Student at computer.

A Look at Digital Animation & Game Design

For many students, what comes after high school is a giant question mark. The right path may not be clear, and heading straight for a college or university can be daunting.

After graduating high school, Ferris Digital Animation and Game Design senior, Amanda Clouse took a three-year gap to explore her options and find passion. As a local to Grand Rapids, she couldn’t see herself moving away and wanted to find something close to home that allowed her to explore her future.

“It took me three years out of high school to actually go to college and figure out what I wanted to do, and even then, I didn’t know. I was kind of like, ‘I’ll just get my gen-eds out of the way, we’ll figure it out along the way.’ And I did,” she started. “I think with both GRCC and Ferris I didn’t really feel any different than a 17 or 18-year-old coming into college. No real obstacles, and the transition was pretty smooth overall.”

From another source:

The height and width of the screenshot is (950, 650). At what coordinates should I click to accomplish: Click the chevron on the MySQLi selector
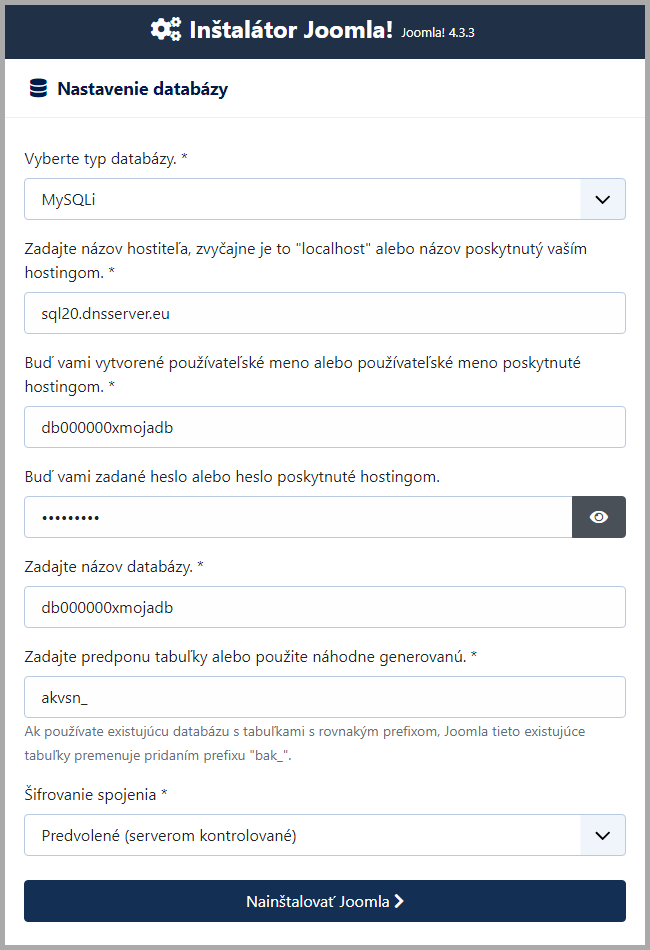(602, 199)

Grand Rapids Community College was her first step, and after about a semester she was introduced to Ferris - Grand Rapids and her dreams began to spark. Through the Digital Animation and Game Design program, Clouse was able to take her love for video games and turn it into a career.

“I think with the program it’s just really cool to learn about the behind the scenes when it comes to actually developing a game, getting into the industry, and learning about all of the pieces that make things work,” Clouse said.

Through this program Clouse, was able to grow her passion for building games, telling stories, and making an impact through game design, all while learning from some of her favorite games she plays in her free time.

“I definitely take inspiration from Pokémon and the other games I play. Sometimes, I play games just to analyze them. I like to take my time and look around, maybe sit down and spend half an hour going through one storyline because it was interesting to me,” Clouse started. “One time, I was playing a game with a friend of mine, and we spent fifteen minutes debating how the developers managed to do something technically in the game.”

But, for Clouse, it wasn’t all about the fun of the games. She was able to learn a lot about game development and had the opportunity to work on some unique projects that set her future in motion.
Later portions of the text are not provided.